[Start of Attachment]

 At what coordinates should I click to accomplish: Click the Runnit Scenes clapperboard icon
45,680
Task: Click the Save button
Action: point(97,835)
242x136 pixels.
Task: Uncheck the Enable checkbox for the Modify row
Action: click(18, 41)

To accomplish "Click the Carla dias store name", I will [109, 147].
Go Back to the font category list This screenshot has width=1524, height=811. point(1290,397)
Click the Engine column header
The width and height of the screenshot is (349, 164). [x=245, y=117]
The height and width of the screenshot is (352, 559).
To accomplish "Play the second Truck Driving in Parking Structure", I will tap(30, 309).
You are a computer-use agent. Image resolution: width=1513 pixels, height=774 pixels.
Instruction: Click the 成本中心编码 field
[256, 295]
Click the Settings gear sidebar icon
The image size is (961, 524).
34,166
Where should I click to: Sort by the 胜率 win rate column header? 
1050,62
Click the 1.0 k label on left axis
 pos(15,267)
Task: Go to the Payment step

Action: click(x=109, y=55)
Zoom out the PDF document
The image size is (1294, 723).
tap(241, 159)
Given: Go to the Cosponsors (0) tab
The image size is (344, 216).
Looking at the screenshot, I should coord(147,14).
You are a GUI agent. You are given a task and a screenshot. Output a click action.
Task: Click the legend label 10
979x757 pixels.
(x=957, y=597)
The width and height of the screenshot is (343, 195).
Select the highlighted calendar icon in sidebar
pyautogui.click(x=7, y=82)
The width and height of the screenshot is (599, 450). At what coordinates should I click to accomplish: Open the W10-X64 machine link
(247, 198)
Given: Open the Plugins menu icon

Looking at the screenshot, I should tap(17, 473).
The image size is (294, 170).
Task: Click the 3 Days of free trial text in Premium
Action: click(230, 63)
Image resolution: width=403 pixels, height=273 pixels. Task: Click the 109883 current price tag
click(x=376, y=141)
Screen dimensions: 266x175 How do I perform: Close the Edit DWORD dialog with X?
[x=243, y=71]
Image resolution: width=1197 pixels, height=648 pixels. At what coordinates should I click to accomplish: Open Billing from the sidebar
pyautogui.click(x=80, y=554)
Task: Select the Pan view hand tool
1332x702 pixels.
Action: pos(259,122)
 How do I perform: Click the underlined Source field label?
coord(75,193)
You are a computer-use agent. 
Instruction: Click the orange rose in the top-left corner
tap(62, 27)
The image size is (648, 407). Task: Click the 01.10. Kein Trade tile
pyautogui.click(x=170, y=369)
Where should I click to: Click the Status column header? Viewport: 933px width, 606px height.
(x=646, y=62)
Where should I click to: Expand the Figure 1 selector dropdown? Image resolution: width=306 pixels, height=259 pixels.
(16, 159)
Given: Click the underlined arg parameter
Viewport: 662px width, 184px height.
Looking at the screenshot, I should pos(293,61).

[End of Attachment]

The lines you return should be those above that contain the word "computer", every one of them.

- _SOLVED EXERCISE_:
You are a computer-use agent. Image resolution: width=1513 pixels, height=774 pixels.
You are a computer-use agent. 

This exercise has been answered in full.